Calculating order statistics using multinomial probabilities

Consider a random sample X_1,X_2,\cdots,X_n drawn from a continuous distribution. Rank the sample items in increasing order, resulting in a ranked sample Y_1<Y_2<\cdots <Y_n where Y_1 is the smallest sample item, Y_2 is the second smallest sample item and so on. The items in the ranked sample are called the order statistics. Recently the author of this blog was calculating a conditional probability such as P(Y_2>4 \ | \ Y_2>3). One way to do this is to calculate the distribution function P(Y_2 \le t). What about the probability P(Y_5>4 \ | \ Y_2>3)? Since this one involves two order statistics, the author of this blog initially thought that calculating P(Y_5>4 \ | \ Y_2>3) would require knowing the joint probability distribution of the order statistics Y_1,Y_2,\cdots ,Y_n. It turns out that a joint distribution may not be needed. Instead, we can calculate a conditional probability such as P(Y_5>4 \ | \ Y_2>3) using multinomial probabilities. In this post, we demonstrate how this is done using examples. Practice problems are found in here.
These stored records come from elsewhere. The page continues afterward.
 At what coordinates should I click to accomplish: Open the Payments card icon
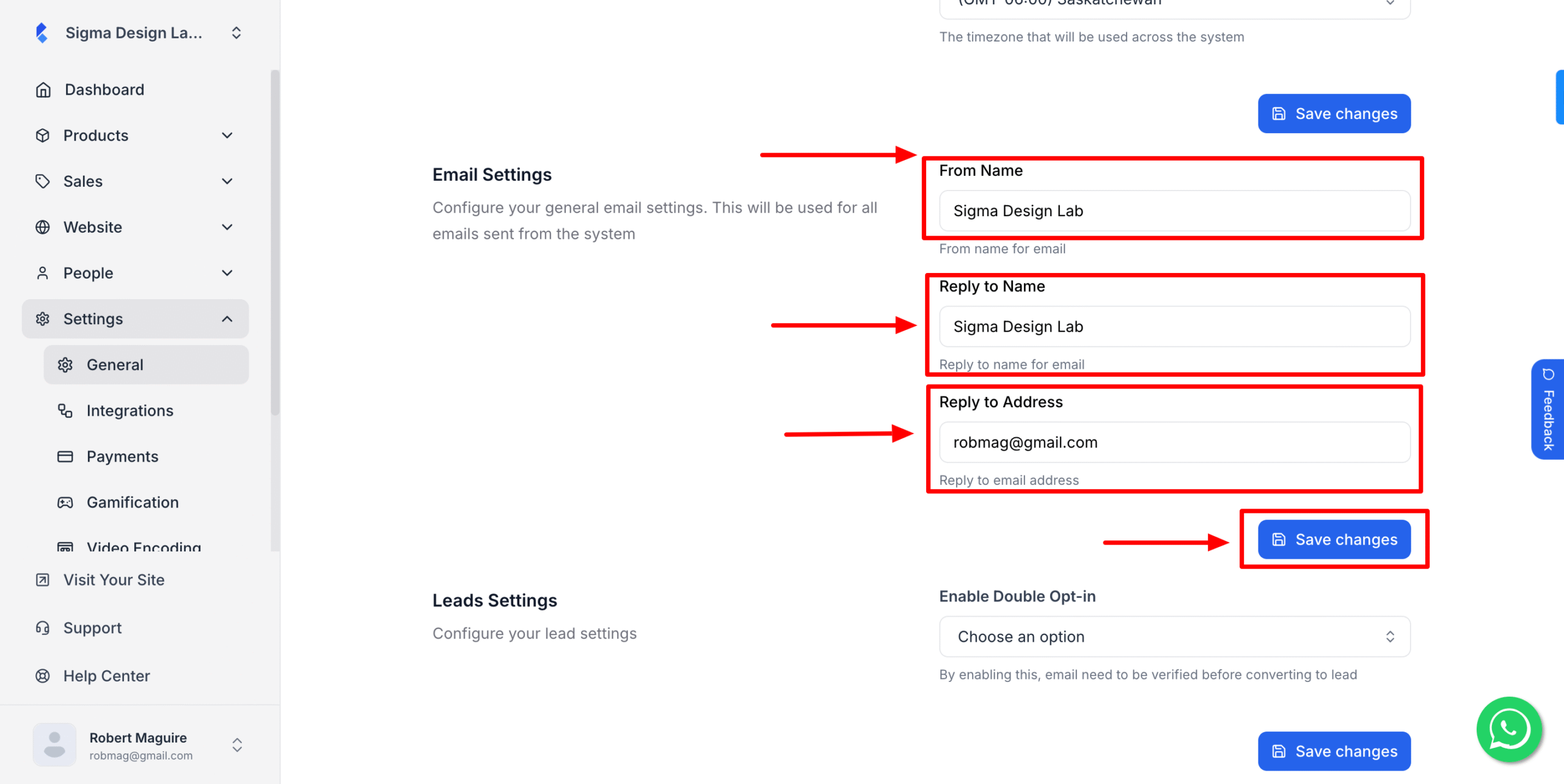pos(65,456)
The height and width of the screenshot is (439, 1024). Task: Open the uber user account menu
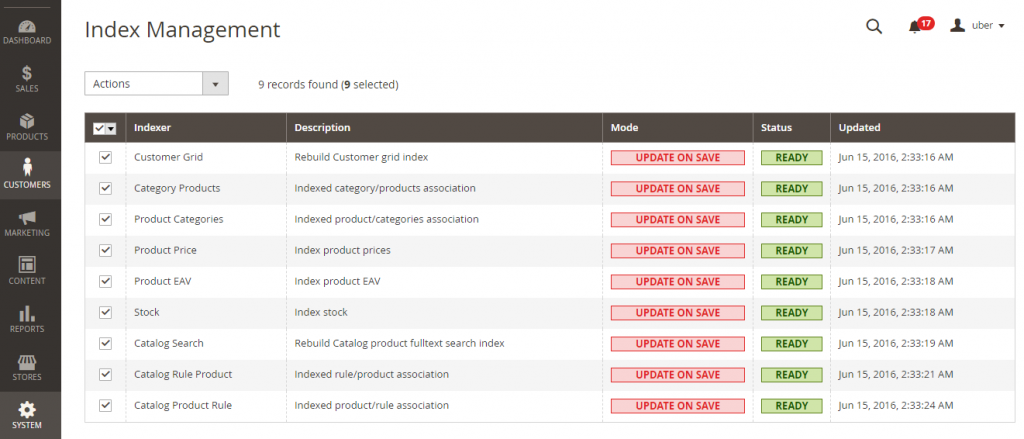977,25
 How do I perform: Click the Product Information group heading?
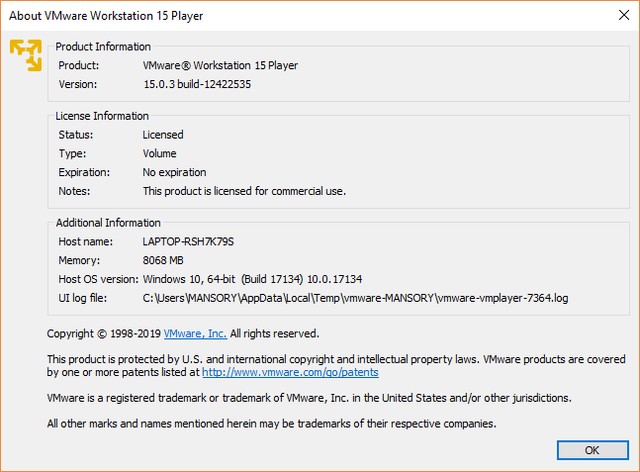click(103, 47)
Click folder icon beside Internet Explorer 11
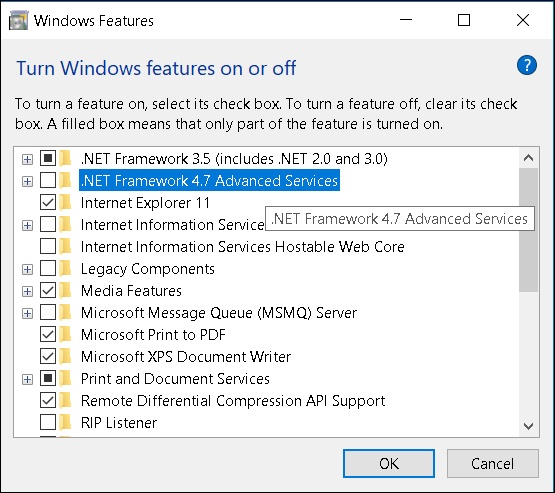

The calculation described here can be lengthy and tedious if the sample size is large. To make the calculation more manageable, the examples here have relatively small sample size. To keep the multinomial probabilities easier to calculate, the random samples are drawn from a uniform distribution. The calculation for larger sample sizes from other distributions is better done using a technology solution. In any case, the calculation described here is a great way to practice working with order statistics and multinomial probabilities.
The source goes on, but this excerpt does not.